Expressionless, she watched him go.
“You were supposed to be my safety net,” said the boss. Her voice was soft and sorrowful. Her shoes were finely detailed, shiny and black, crossed with tiny scars at the edges of the leather. She kept them well-oiled but that didn’t mask the wear. A Betsy might wear such shoes, but they wouldn’t let her walk back into the storeroom
“It’s the apprentices who go off on adventures. Headstrong, know-nothing kids who meet transformative tribulations and have their whole world shaken. I am too old for world shaking!” Betsy stamped her feet against the deep grain of the floor. Her hands shook in fists at her side, but they were not old. Lined, yes, worked over with her years in the shop, stained wine dark at the end of her pinky. It could be mistaken for a birthmark but I knew it for apple poison which never rinsed fully clean. Those hands were barely past fifty, and not near old enough to forego an adventure.
“I’ll keep good care of the shop,” I said. “I’ve already got a few designs for next week’s meeting with the mermaids.”
“Merpeople,” she corrected. “You aren’t ready to handle this place on your own.”
But I was dressed for it, and I could make as well as her. I had her lists of story, all their intersections mapped, contingencies for new genres and potential props needed within.
“You can’t stay here. I think you’re meant to be his villain.”

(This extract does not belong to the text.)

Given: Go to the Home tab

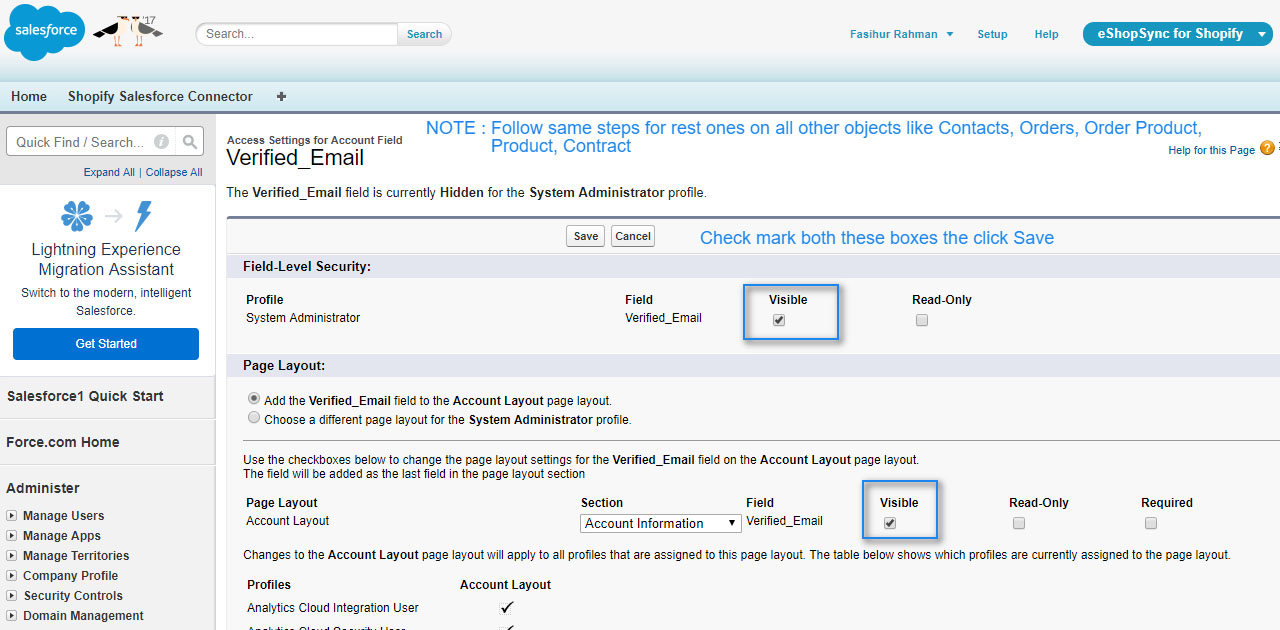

Her eyes were tearing and I had never noticed how beautiful and deep they were before. Had they always been brown? She ran a hand over the silver strands of hair at her temple. I was so small in her story, barely a face that she was leaving behind. She had no choice.

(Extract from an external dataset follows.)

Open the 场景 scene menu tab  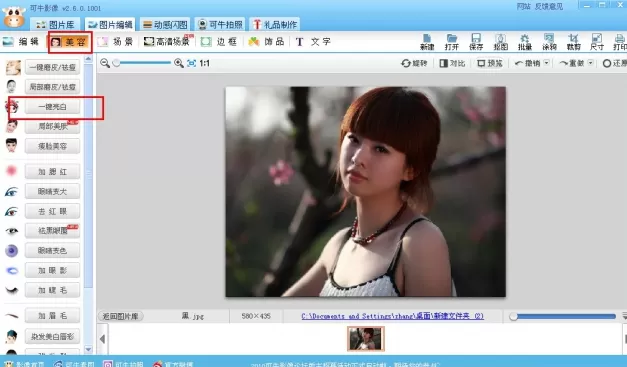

“I won’t be his villain. He’s hurt, and he’s young, and he thinks killing me will solve his problems. Maybe I can just forge a new helm, or melt the first one down…”
“No one comes out of a story unchanged, Betsy,” I said. It was risky, naming her like that. I could feel a gentle pull on my tongue, an attempt at importance, but I was steadfastly tedious with my hands in my pockets.

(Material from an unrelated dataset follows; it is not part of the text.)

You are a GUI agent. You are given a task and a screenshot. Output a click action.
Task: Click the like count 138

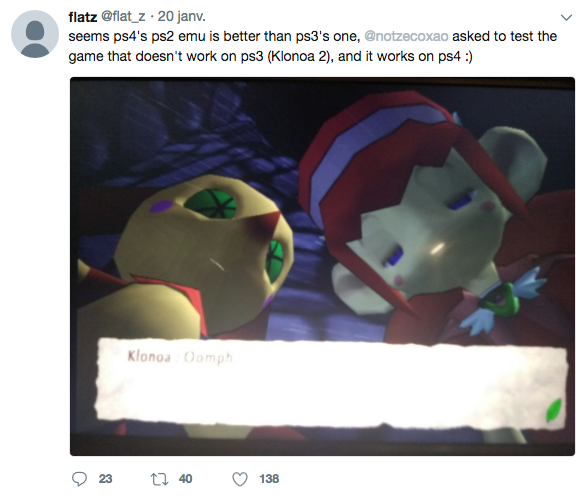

She nodded, resigned, with eyes to the floor. My boss for countless years, I couldn’t let her leave this way. An ordinary character, thrown out of the idea shop to discover a world. I crossed the divide and I swept her up in a hug, and then set her down before proximity made me interesting. Then I held out an object to her and dropped it into her open hand.
“What does it do?”
“Nothing. It has no significant color, size, or density. It doesn’t fit into any locks, it holds no value, and it carries no magic.”
She smiled through her tears and slipped it into her pocket where no narration would find it. “To remember my tenure here.”
“You’ll always be at least one rock bigger than the story. And villains don’t carry pebbles in their pockets.”
Betsy managed to laugh. It was probably her last for a little while. The clouds were gathering outside the shop, the ditches were filling up with trash. I’d seen this scenery before. She’d be lucky to find any comic relief before chapter three.
“I never made you out of dust bunnies,” said Betsy. “I had an Object of Import due for a dark fantasy that I couldn’t wrap my head around. Searched all over the back room for inspiration, and found you in a cabinet fussing away at a seaweed crown. When you need one, your apprentice will appear.”
My apprentice. I already felt a little taller, a little wizened. I hunched my shoulders and bit my chapped lips before I started considering an eye patch. “I knew I wasn’t dust,” I said.
“Right, then.” Betsy’s hand was fidgeting in her pocket, running that pebble over her fingers. She turned, ready to step out, ready to face her grand adventure, and then she paused at the threshold. “Good luck, Jay.”
I gripped the counter, terrified as a sense of story washed over me, and when I regained my senses she was gone and I was in an empty room, back in my grubby jeans. My knees shook as I took the stairs back down into the storeroom and I sat behind the lathe. The boss had been spinning whalebone into an ornate spear, and I started up the lathe to continue her work.